Chemical Leasing (Ch.L.) and the Sherwood Plot

Abstract

Although the Circular Economy (CE) has made remarkable technological progress by offering a wide range of alternative engineering solutions, an obstacle for its large-scale commercialization is nested in the adoption of those business and financial models that accurately depict the value generated from resource recovery. Recovering a resource from a waste matrix conserves natural reserves in situ by reducing demand for virgin resources, as well as conserving environmental carrying capacities by reducing waste discharges. The standard business model for resource recovery is Industrial Symbiosis (IS), where industries organize in clusters and allocate the process of waste matrices to achieve the recovery of a valuable resource at an optimal cost. Our work develops a coherent microeconomic architecture of Chemical Leasing (Ch.L.) contracts within the analytical framework of the Sherwood Plot (SP) for recovering a Value-Added Compound (VAC) from a wastewater matrix.

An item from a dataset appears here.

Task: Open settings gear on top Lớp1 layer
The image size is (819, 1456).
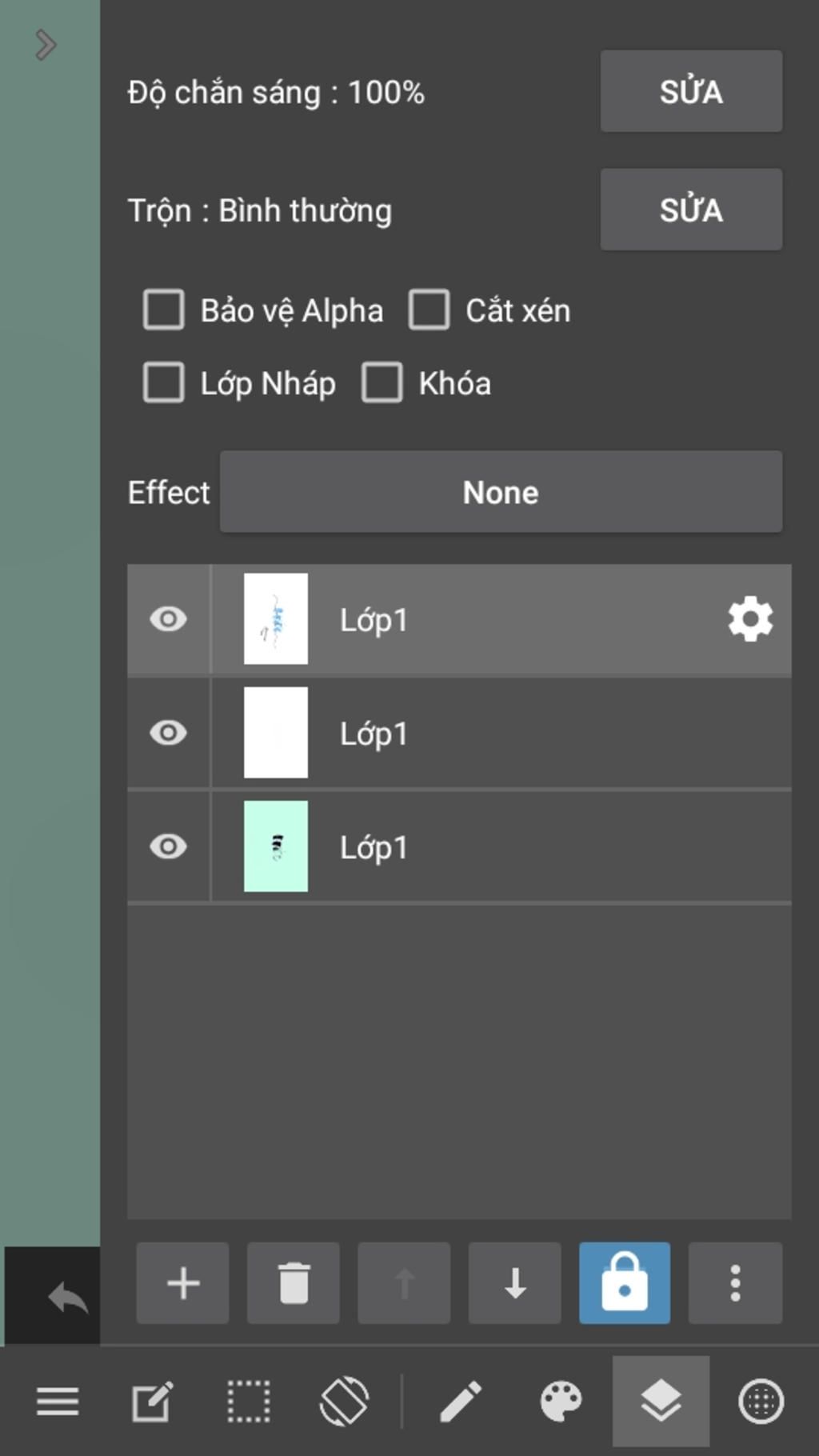Action: point(749,618)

The SP depicts the relationship between the VAC’s dilution in the wastewater matrix and its cost of recovery. ChL is engineered on the SP as a financial contract, motivating industrial synergies for delivering the VAC at the target dilution level at the market’s minimum cost and with mutual profits. In this context, we develop a ChL market typology where information completeness on which industry is most cost-efficient in recovering a VAC at every dilution level determines market dominance via a Kullback–Leibler Divergence (DKL) metric. In turn, we model how payoffs are allocated between industries via three ChL contract pricing systems, their profitability limits, and their fitting potential by market type. Finally, we discuss the emerging applications of ChL financial engineering in relation to three vital pillars of resource recovery and natural capital conservation.